D. Secondo la società di consulenza Roland Berger, lo Smart Manufacturing genererà un giro d’affari di 500 milioni di euro e sei milioni di posti di lavoro entro il 2030. Pensa che queste prospettive saranno rispettate? Come procede la diffusione dello Smart Manufacturing?

R.«Non spetta a me parlare al posto di Roland Berger, né di commentare gli studi di questa società di consulenza. Il fatto è che noi portiamo avanti le nostre ricerche. Intervistiamo migliaia di aziende-clienti.

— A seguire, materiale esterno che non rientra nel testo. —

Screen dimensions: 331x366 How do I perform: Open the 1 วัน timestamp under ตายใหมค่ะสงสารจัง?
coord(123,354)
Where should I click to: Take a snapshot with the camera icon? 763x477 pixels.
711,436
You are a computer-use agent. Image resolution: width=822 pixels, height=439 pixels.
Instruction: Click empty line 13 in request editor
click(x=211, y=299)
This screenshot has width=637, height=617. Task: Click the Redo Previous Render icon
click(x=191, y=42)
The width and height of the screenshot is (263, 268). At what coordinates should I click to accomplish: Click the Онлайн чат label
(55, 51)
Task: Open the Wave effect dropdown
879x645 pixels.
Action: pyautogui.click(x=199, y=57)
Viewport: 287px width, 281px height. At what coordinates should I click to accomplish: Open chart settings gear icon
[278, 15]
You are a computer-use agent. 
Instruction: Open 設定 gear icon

Ciò che è emerso, è che il 63% di loro pensa che lo Smart Manufacturing (la produzione intelligente, quella che mira a sfruttare la connessione e le tecnologie avanzate per incrementare la flessibilità nei processi) non si rivelerà un killer per i posti di lavoro, ma anzi finirà per produrne tanti di nuovi. Forse saranno anche generati 500 miliardi; posso solo dire che se così fosse, ciò indubbiamente rappresenterebbe un volano per tutte le nostre attività. La digitalizzazione è spinta dall’IT, dall’intelligenza artificiale, dall’IoT. Da quello di cui noi ci occupiamo. Noi peraltro abbiamo capito come si accelera il meccanismo: con gli use case, con l’opportunità per le aziende di toccare con mano le soluzioni, incoraggiando le imprese, e facendo loro capire che ce la possono fare. “Vedere per credere”, si dice. È quello che cerchiamo di fare con le aziende».